What is needed: Substitute "Choose" for "Select" throughout the entries below, leaving every other word and mark as it stands.
++++++++
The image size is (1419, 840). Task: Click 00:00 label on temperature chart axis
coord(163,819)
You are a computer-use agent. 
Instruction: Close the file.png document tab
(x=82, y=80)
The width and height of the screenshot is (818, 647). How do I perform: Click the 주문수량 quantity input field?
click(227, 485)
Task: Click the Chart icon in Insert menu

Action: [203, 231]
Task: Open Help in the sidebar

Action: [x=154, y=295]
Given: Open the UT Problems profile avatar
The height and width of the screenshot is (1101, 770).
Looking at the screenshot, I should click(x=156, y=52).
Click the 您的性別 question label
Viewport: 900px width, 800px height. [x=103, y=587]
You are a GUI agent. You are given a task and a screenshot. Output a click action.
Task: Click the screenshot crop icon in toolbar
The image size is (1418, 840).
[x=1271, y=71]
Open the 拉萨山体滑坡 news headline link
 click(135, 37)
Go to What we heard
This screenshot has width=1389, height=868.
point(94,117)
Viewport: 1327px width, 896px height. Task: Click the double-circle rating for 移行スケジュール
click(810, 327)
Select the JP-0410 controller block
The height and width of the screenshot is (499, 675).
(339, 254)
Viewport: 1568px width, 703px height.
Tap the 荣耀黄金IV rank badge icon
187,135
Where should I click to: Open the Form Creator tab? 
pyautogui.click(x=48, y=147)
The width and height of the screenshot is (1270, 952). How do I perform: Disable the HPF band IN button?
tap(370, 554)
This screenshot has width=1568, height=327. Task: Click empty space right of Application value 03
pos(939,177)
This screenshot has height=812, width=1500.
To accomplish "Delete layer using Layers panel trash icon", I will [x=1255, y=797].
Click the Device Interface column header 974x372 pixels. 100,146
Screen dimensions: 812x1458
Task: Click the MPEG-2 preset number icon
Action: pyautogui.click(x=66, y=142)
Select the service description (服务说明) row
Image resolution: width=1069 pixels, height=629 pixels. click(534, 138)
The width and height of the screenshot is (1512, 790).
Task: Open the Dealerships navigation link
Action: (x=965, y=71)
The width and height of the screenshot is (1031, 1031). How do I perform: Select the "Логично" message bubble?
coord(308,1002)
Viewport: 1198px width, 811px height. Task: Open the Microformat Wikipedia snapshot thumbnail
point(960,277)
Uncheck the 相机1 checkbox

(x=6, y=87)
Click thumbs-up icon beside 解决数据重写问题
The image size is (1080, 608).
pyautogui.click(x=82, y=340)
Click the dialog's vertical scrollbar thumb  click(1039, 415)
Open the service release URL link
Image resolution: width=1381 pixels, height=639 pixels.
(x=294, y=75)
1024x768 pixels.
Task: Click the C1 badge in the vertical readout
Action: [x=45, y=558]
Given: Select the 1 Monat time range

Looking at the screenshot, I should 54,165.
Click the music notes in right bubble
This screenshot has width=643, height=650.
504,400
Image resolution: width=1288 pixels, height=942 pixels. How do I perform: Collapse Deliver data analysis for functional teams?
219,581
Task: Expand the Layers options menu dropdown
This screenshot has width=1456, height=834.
++++++++
Response:
The image size is (1419, 840). Task: Click 00:00 label on temperature chart axis
coord(163,819)
You are a computer-use agent. 
Instruction: Close the file.png document tab
(x=82, y=80)
The width and height of the screenshot is (818, 647). How do I perform: Click the 주문수량 quantity input field?
click(227, 485)
Task: Click the Chart icon in Insert menu

Action: [203, 231]
Task: Open Help in the sidebar

Action: [x=154, y=295]
Given: Open the UT Problems profile avatar
The height and width of the screenshot is (1101, 770).
Looking at the screenshot, I should click(x=156, y=52).
Click the 您的性別 question label
Viewport: 900px width, 800px height. [x=103, y=587]
You are a GUI agent. You are given a task and a screenshot. Output a click action.
Task: Click the screenshot crop icon in toolbar
The image size is (1418, 840).
[x=1271, y=71]
Open the 拉萨山体滑坡 news headline link
 click(135, 37)
Go to What we heard
This screenshot has width=1389, height=868.
point(94,117)
Viewport: 1327px width, 896px height. Task: Click the double-circle rating for 移行スケジュール
click(810, 327)
Choose the JP-0410 controller block
The height and width of the screenshot is (499, 675).
(339, 254)
Viewport: 1568px width, 703px height.
Tap the 荣耀黄金IV rank badge icon
187,135
Where should I click to: Open the Form Creator tab? 
pyautogui.click(x=48, y=147)
The width and height of the screenshot is (1270, 952). How do I perform: Disable the HPF band IN button?
tap(370, 554)
This screenshot has width=1568, height=327. Task: Click empty space right of Application value 03
pos(939,177)
This screenshot has height=812, width=1500.
To accomplish "Delete layer using Layers panel trash icon", I will [x=1255, y=797].
Click the Device Interface column header 974x372 pixels. 100,146
Screen dimensions: 812x1458
Task: Click the MPEG-2 preset number icon
Action: pyautogui.click(x=66, y=142)
Choose the service description (服务说明) row
Image resolution: width=1069 pixels, height=629 pixels. click(534, 138)
The width and height of the screenshot is (1512, 790).
Task: Open the Dealerships navigation link
Action: (x=965, y=71)
The width and height of the screenshot is (1031, 1031). How do I perform: Choose the "Логично" message bubble?
coord(308,1002)
Viewport: 1198px width, 811px height. Task: Open the Microformat Wikipedia snapshot thumbnail
point(960,277)
Uncheck the 相机1 checkbox

(x=6, y=87)
Click thumbs-up icon beside 解决数据重写问题
The image size is (1080, 608).
pyautogui.click(x=82, y=340)
Click the dialog's vertical scrollbar thumb  click(1039, 415)
Open the service release URL link
Image resolution: width=1381 pixels, height=639 pixels.
(x=294, y=75)
1024x768 pixels.
Task: Click the C1 badge in the vertical readout
Action: [x=45, y=558]
Given: Choose the 1 Monat time range

Looking at the screenshot, I should 54,165.
Click the music notes in right bubble
This screenshot has width=643, height=650.
504,400
Image resolution: width=1288 pixels, height=942 pixels. How do I perform: Collapse Deliver data analysis for functional teams?
219,581
Task: Expand the Layers options menu dropdown
This screenshot has width=1456, height=834.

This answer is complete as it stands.